Au centre des souvenirs, il y a une maison de famille avec un lac en contrebas où, enfants, Suzanne et son frère Thomas passaient leurs étés. Bien qu’elle soit inhabitée depuis longtemps, il arrive encore à la jeune femme de téléphoner à la maison ; elle imagine la sonnerie résonner dans les pièces, arpenter les couloirs, monter les escaliers, et revenir hanter la propriété de sa grand-mère Marthe, autoritaire et fragile, et de la gentille et timorée grand-tante Odette.

Petites madeleines

Ce territoire est un peu la madeleine de Suzanne et Thomas, qui en tirent le fil de leurs souvenirs pour recomposer le tableau familial, auquel l’auteure travaille par petites touches saillantes, grinçantes ou ironiques, par chapitres courts et dialogues secs où viennent s’ancrer les scènes fondatrices, jeux d’enfants défigurés par la perversion. Il y a une grande intelligence de la narration, dans laquelle l’enfant d’alors agit et s’observe dans le même temps, comme dédoublé, un peu à la manière de Nathalie Sarraute dans « Enfance ».
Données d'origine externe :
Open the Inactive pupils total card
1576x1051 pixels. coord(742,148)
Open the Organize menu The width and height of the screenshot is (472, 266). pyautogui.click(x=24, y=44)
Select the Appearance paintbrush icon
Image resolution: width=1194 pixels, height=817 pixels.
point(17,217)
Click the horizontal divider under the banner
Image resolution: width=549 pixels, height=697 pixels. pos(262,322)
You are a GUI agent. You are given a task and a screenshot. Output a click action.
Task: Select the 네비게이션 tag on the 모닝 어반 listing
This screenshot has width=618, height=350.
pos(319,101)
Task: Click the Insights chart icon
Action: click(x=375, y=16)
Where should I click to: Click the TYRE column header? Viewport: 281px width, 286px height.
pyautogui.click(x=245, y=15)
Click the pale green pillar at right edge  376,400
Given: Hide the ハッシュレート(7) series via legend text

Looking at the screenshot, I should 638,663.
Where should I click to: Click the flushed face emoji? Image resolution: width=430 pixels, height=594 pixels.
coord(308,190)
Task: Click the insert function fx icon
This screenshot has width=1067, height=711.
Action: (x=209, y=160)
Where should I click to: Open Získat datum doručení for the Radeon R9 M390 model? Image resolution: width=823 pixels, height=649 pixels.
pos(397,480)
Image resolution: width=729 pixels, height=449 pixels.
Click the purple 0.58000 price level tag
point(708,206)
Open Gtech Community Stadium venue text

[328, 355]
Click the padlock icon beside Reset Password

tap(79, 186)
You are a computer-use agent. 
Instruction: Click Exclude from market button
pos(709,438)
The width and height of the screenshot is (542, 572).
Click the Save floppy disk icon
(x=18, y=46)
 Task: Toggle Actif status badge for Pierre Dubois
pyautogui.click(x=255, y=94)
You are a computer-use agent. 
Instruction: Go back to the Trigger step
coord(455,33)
De l’anecdote à la névrose

Chantages de gamins, blessures internes, humiliations d’écoliers et petits larcins : pourquoi ces anecdotes se gravent-elles en nous, provoquant nos névroses d’adultes ? Parce que ce temps est cruel, que la peur l’habite, que la honte et parfois la mort se chargent de déniaiser les êtres. L’impuissance des générations à se comprendre conduit les enfants à mentir, les parents à arranger la vérité et imposer leur volonté. La dépression de la mère, le divorce, la violence de l’instituteur, le regard vicieux de l’oncle alcoolique, tout est repassé au tamis de la mémoire intransigeante. Or, la tonalité d’ensemble est mélancolique, nostalgique même : c’est un désir impossible de la permanence qui habite le frère et la sœur devenus des « grands », douloureusement conscients des instabilités héréditaires.

Avec une plume très délicate, acérée et sans complaisance, Florence Seyvos met au jour ces souvenirs d’enfance qui ont souvent un goût d’injustice, de dégoût et de blasphème, mais qui malgré tout nous attirent et vers lesquels on se retourne, anges déchus que nous sommes.